Matthew Scudder is a creature of novels. All series characters have a length they work best in -- short novels, long novels, novelettes, short stories, drabbles. And Scudder's creator Lawrence Block has characters that work at different lengths: Bernie Rhodenbarr is made for short, frothy novels; Martin Ehrengraf for sharp short stories; and Keller, in my opinion, for novellas.
And, again, Scudder is a creature of novels -- medium-length mysteries (or thrillers, some of the time), with depth of characterization, larger casts, and room for the moral dilemmas that are most important to his stories. Scudder is an ex-cop, a product of the murky 1970s, and has a complicated relationship with honesty, sobriety, and the law -- but a very deep, central relationship with doing the right thing, which has led him down a lot of roads as an unlicensed private eye. He was created for an initial clutch of three novels -- The Sins of the Fathers, Time to Murder and Create, and In the Midst of Death -- and has appeared in fourteen more in the five decades since.
But Scudder also appeared in three novellas, during the initial book hiatuses of the late '70s and early '80s, and, as Block's most popular character, also popped up in shorter, slighter pieces since then.
The Night and the Music was published in 2011, around the same time as the last Scudder novel, A Drop of the Hard Stuff, to collect all of those bits of string between two covers. There's since been one Scudder novella published as a book, A Time to Scatter Stones, but I believe that's it. It came out from Telemachus Press, a self-publishing outfit. Block has since published a lot of books himself, both his old quirky backlist and some new books -- those have tended since to be more clearly published by the author, since that's a good trust signal to his audience.
Night opens with the three strongest stories -- all novelette length -- and then drops into shorter pieces, some of which Block actually calls "vignettes" in his informative afterword. All of it is in strong Block prose, all of it is interesting, all of it features Scudder.
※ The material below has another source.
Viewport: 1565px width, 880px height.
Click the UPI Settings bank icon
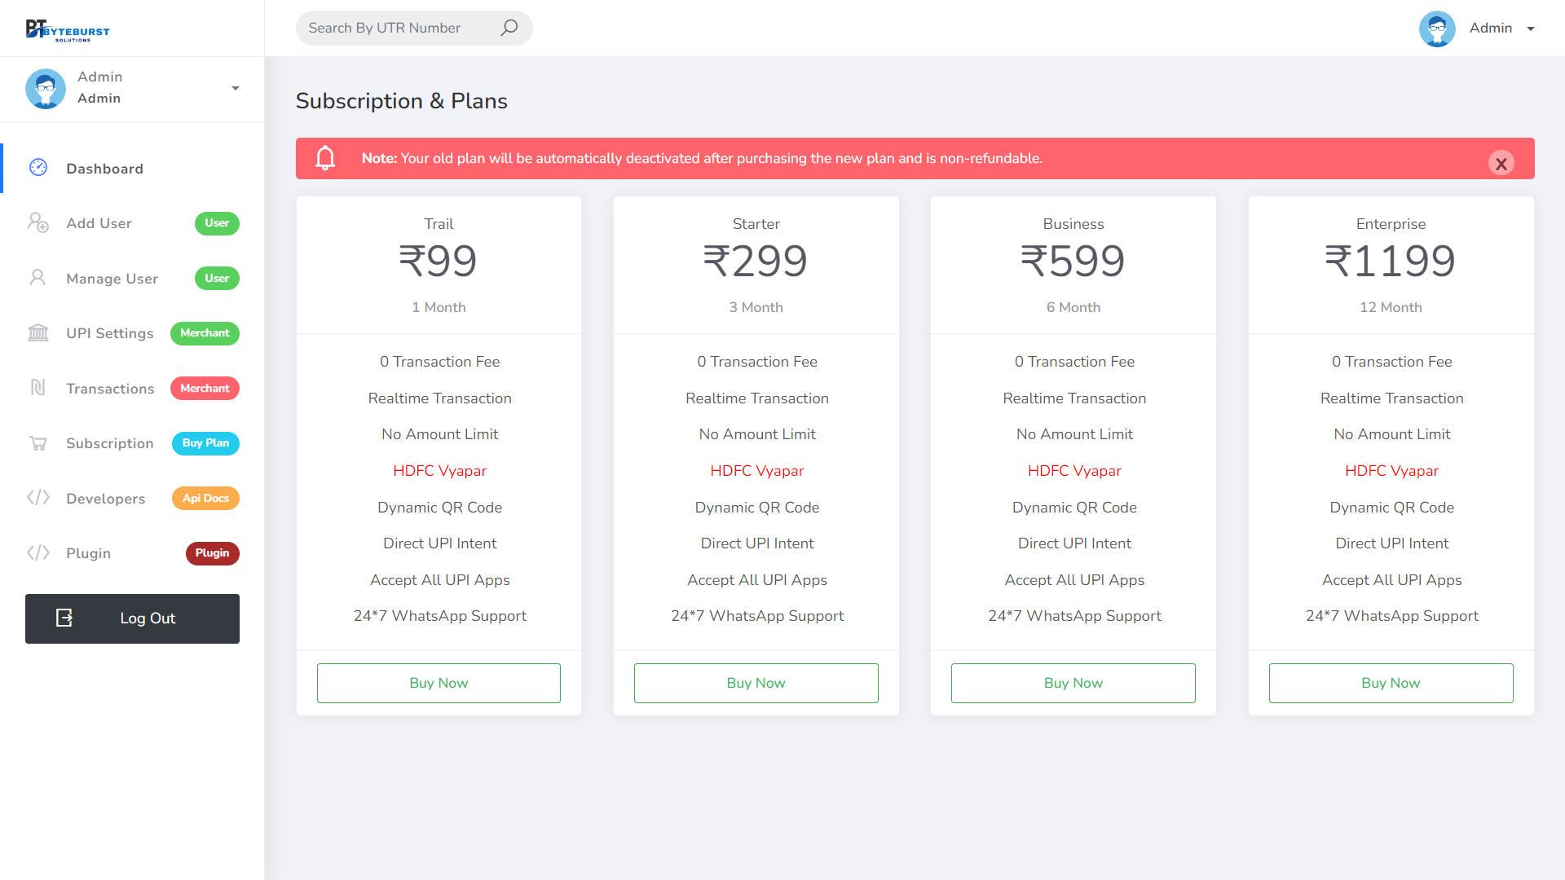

But most of it is not stories in the clearest sense: it's a record of a few things that happened with Scudder in them, and most of the time, those things include one death and the way Scudder figures out details of that death. Some of the pieces don't even have that.
But this is the rest of Scudder. If you've read the seventeen novels, this is what's left. And those three stories up front are actually really good -- though the third one, "By the Dawn's Early Light," formed the core of the novel When the Sacred Ginmill Closes, and so will likely be familiar to Scudder fans. Those three stories are also about half the book; the other eight pieces take up roughly the other hundred pages here.
If you're a Scudder fan, and didn't know this book existed, I imagine you're happy. If you're not a Scudder fan, try Nine Million Ways to Die or The Sins of the Father or When the Sacred Ginmill Closes. He is, as I've said twice before, really a creature of novels.